Thermodynamics IX: “On the China side, the model is pivoting. Common prosperity in its ‘dual circulation strategy’ shifts the emphasis from a reliance on exports to a focus on the domestic consumer in regional markets. A digital currency will be presented as a haven of stability, while other economies appear to be debasing their own currencies. Deleveraging is a goal - so more defaults will be allowed. Profits will take precedence to export market share. So expect to see China continuing to export more goods priced at a premium, leaning against commodity price inflation. Taken together, all these changes transform The Refrigeration Mode into its reverse: A Heat Pump.”

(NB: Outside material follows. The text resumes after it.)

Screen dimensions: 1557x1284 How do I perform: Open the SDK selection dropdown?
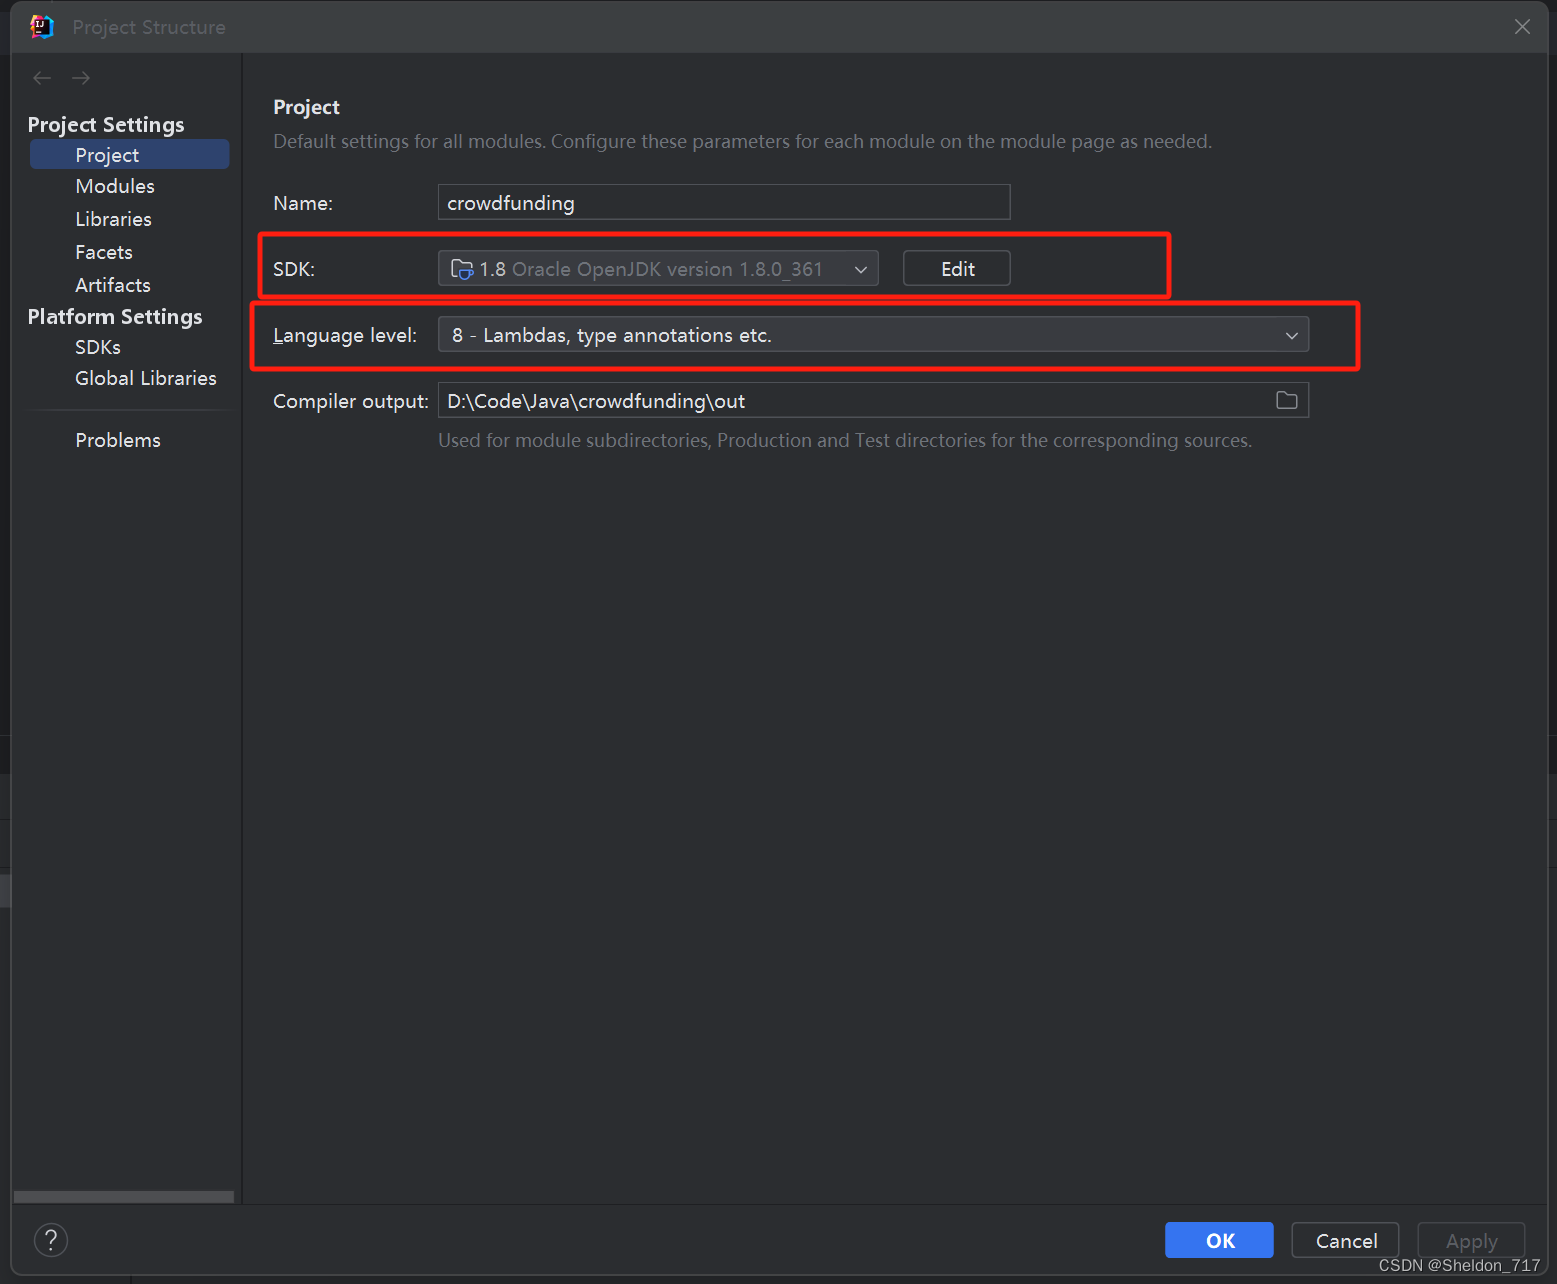click(x=860, y=268)
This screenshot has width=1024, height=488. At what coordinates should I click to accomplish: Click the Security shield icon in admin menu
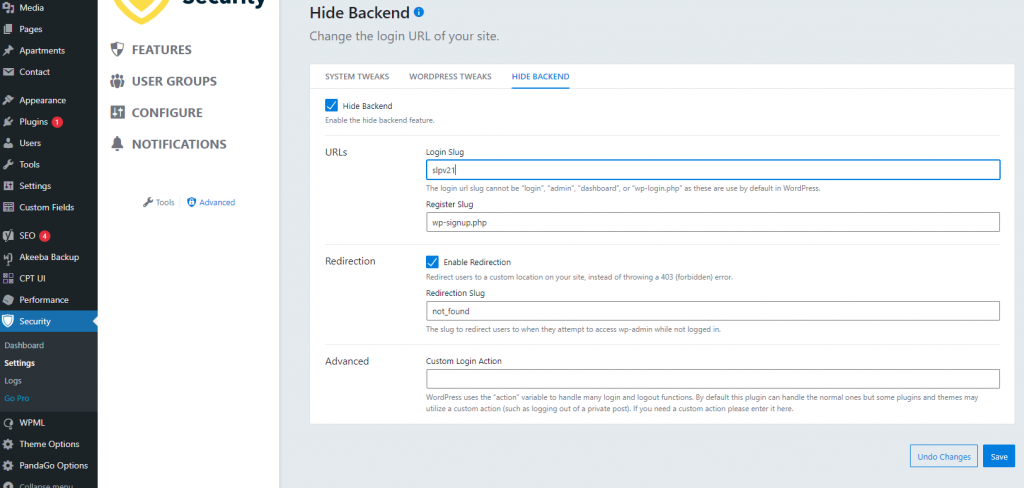click(x=9, y=321)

Anecdote: “To prepare for the future, we must first reimagine the past in a manner that central banks won’t,” said the CIO. “So, what is it that central banks can’t imagine?” he asked, rhetorically. “Can they imagine being both right and wrong? Right that the inflation potential of the system is low due to the persistence of deflationary forces that are now well known, but wrong because their actions - based on this belief in deflationary tendencies - unnerves depositors sufficiently that they want to get out of the currency,” he said, the S&P 500 still within a few percent of record highs, home prices surging, used car prices too. “And can central banks also imagine technology being both deflationary and inflationary?” he asked. “Deflationary for all the obvious reasons - just ask the shoeshine about artificial intelligence and productivity – and inflationary because social media can amplify inflationary fears, while financial technology enables more and more depositors to switch out of dollars at the tap of a button,” he explained, countless buy and sell orders from a whole new generation of day traders, addicted to Robinhood, swirling in the cloud. “It could be the currency equivalent of a bank run in the 19th century when the mere rumor - true or false - of a bank losing its gold reserves, could set off a run,” he said, a student of the rich history of financial booms, busts, panics. “So, can these two paradoxes combine to take out a reserve currency?” he asked, concerned less by the immediate market risks, but rather, what happens when the next big equity market decline forces the Fed to ease policy while inflation remains robust. “Perhaps this will be how our story ends. A run on the dollar takes hold, the world’s reserve currency collapses,” he said. “It’s the explosive ending central bankers can’t imagine.”

Good luck out there,

Eric Peters

Chief Investment Officer

One River Asset Management

Disclaimer: All characters and events contained herein are entirely fictional. Even those things that appear based on real people and actual events are products of the author’s imagination. Any similarity is merely coincidental. The numbers are unreliable. The statistics too. Consequently, this message does not contain any investment recommendation, advice, or solicitation of any sort for any product, fund or service. The views expressed are strictly those of the author, even if often times they are not actually views held by the author, or directly contradict those views genuinely held by the author. And the views may certainly differ from those of any firm or person that the author may advise, drink with, or otherwise be associated with. Lastly, any inappropriate language, innuendo or dark humor contained herein is not specifically intended to offend the reader. And besides, nothing could possibly be more offensive than the real-life actions of the inept policy makers, corrupt elected leaders and short, paranoid dictators who infest our little planet. Yet we suffer their indignities every day. Oh yeah, past performance is not indicative of future returns.